WRITTEN PROBLEM: Rewrite the stretch of data from the start through the line that contains "point(741,623)", keeping the requests, and raise every number in the answers by 68, image sizes and coordinates alike. Leave the pictures out.

GIVEN INFORMATION:
##########
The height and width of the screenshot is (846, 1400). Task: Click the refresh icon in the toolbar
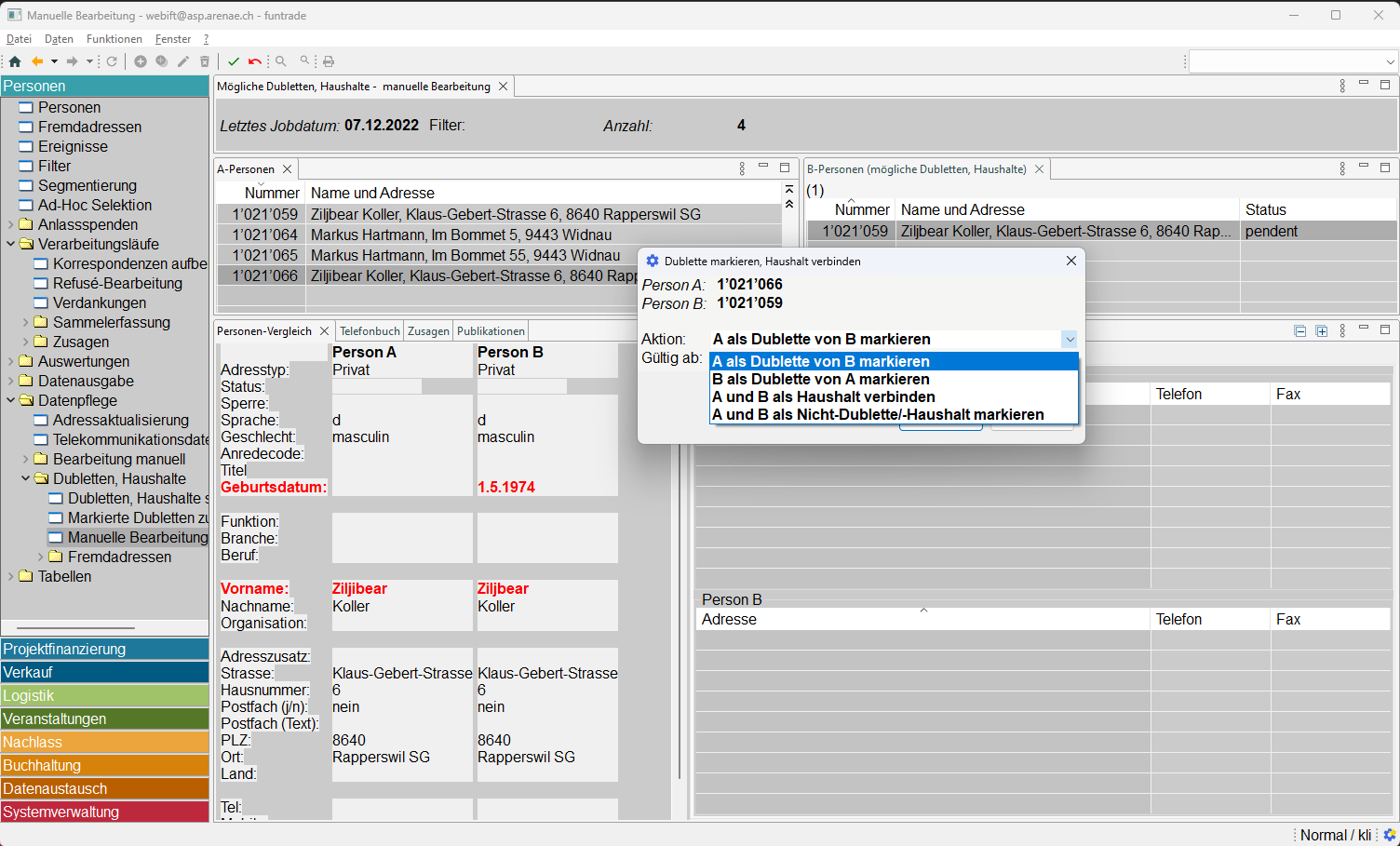[112, 61]
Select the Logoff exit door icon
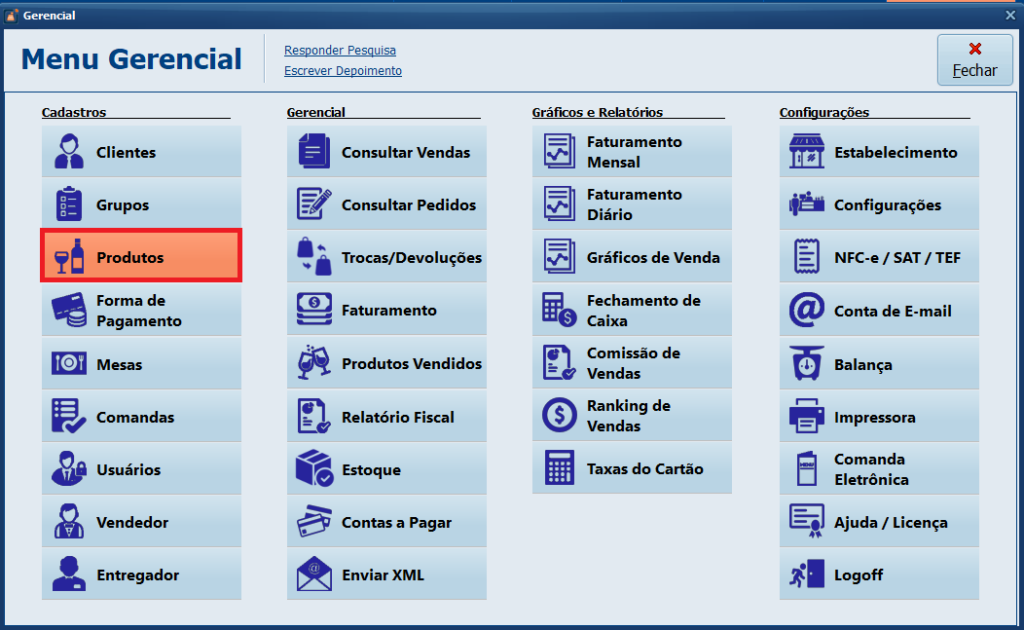Image resolution: width=1024 pixels, height=630 pixels. (x=806, y=575)
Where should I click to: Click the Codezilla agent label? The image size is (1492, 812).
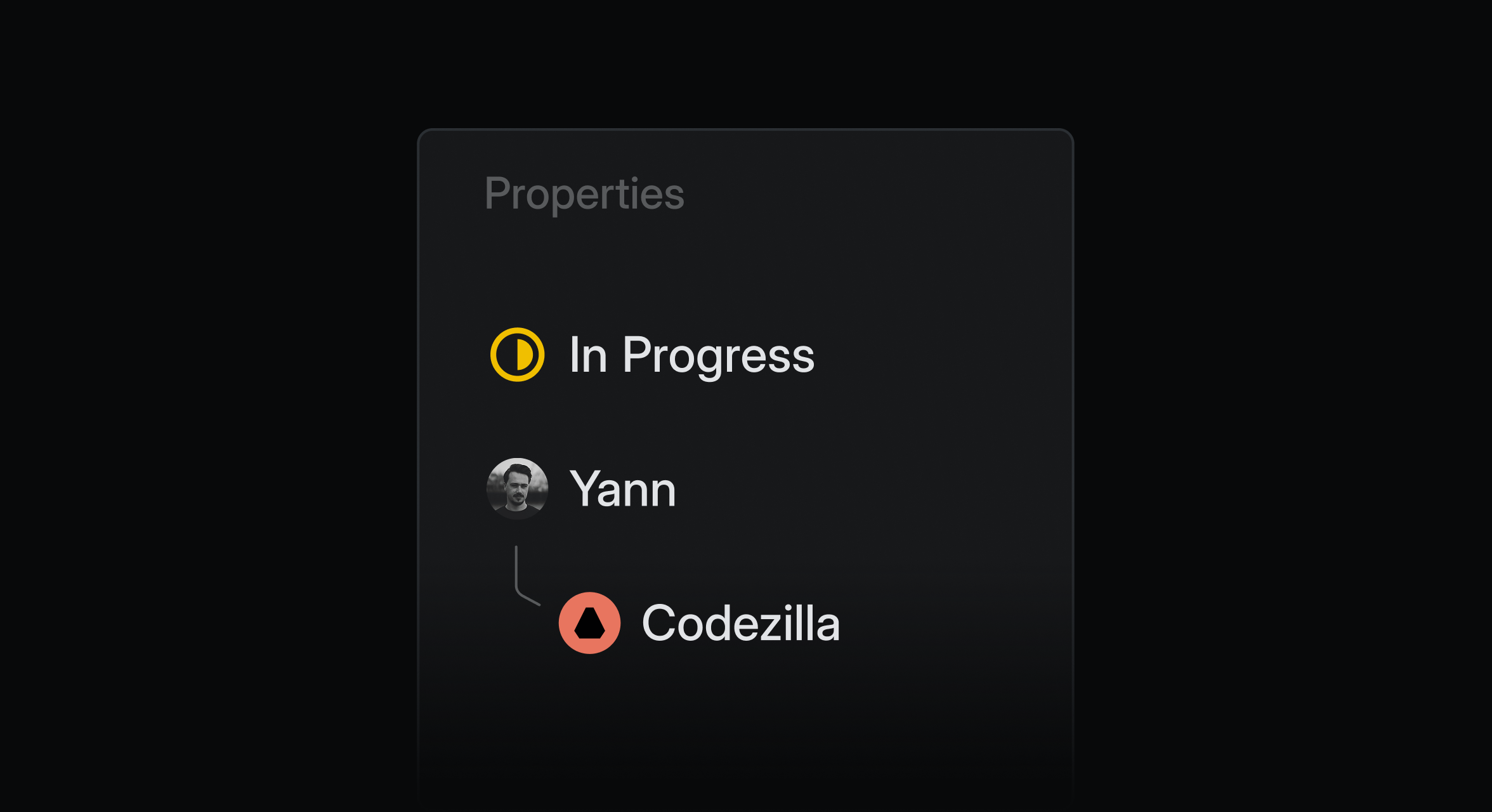point(741,623)
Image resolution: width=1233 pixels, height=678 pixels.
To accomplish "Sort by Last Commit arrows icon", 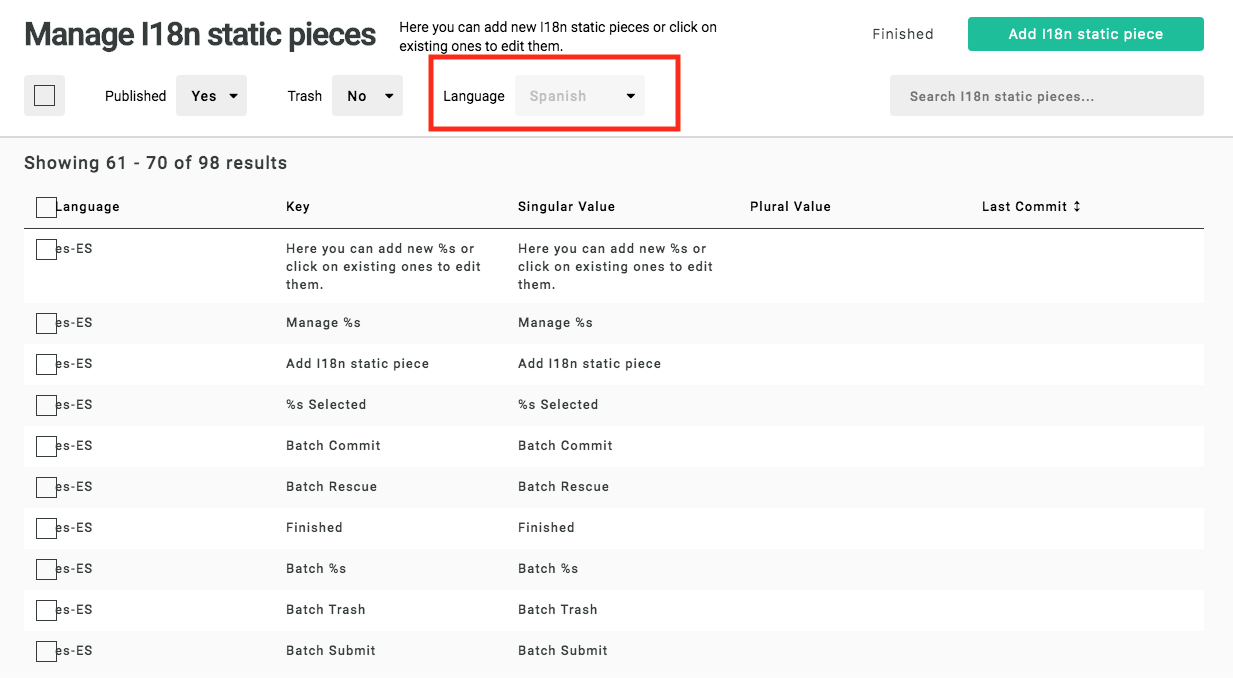I will 1077,207.
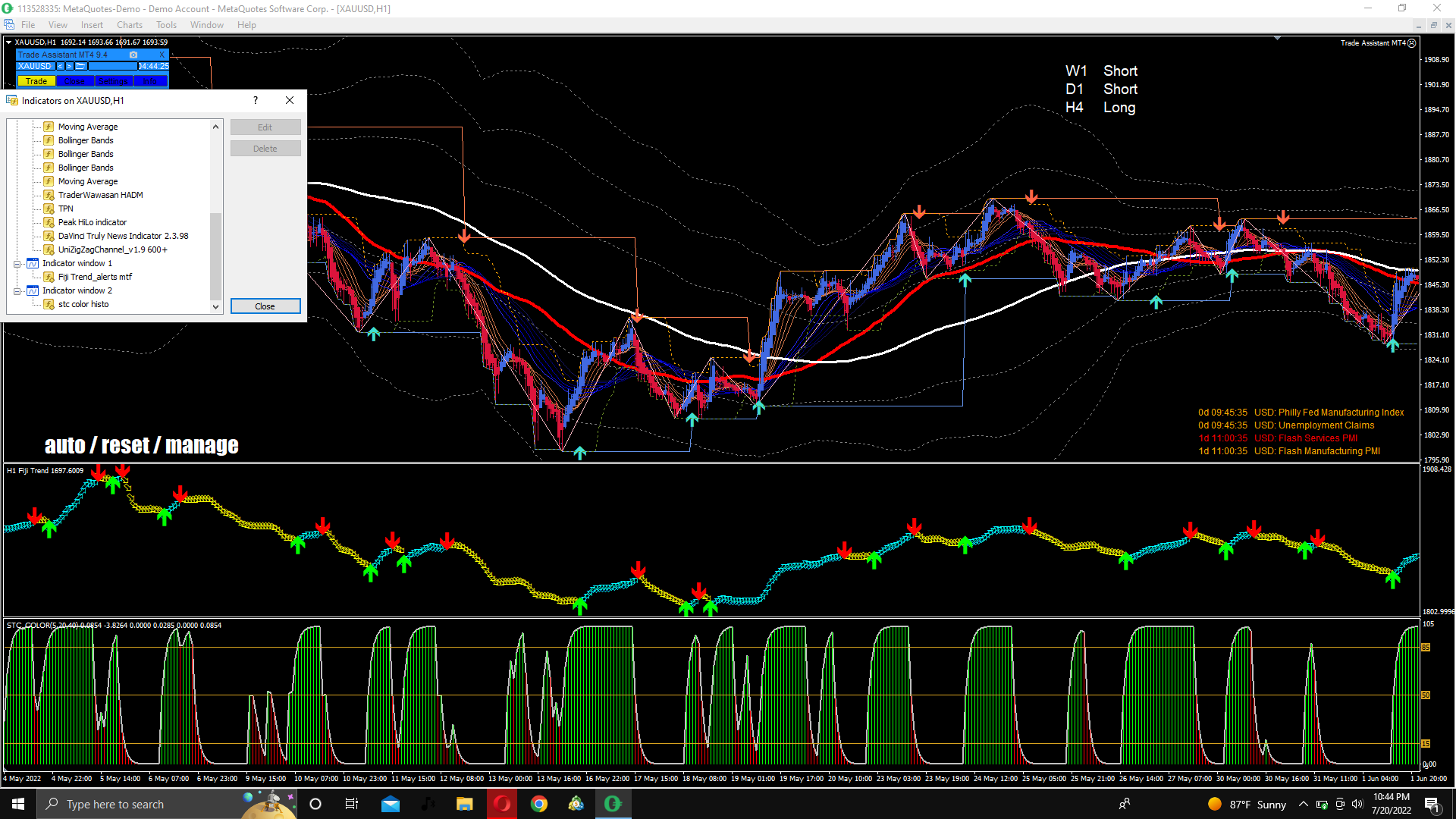The image size is (1456, 819).
Task: Collapse the Indicator window 1 tree node
Action: point(17,264)
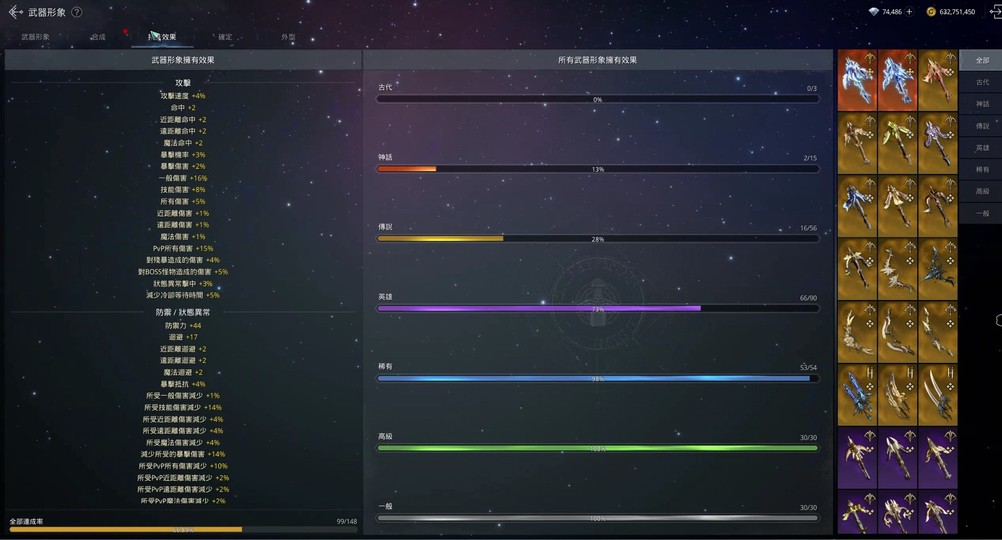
##########
ANSWER FOR THIS EXERCISE:
The height and width of the screenshot is (846, 1400). Task: Click the refresh icon in the toolbar
[180, 129]
Select the Logoff exit door icon
Image resolution: width=1092 pixels, height=698 pixels. (x=874, y=643)
Where should I click to: Click the Codezilla agent label? The image size is (1492, 812).
point(809,691)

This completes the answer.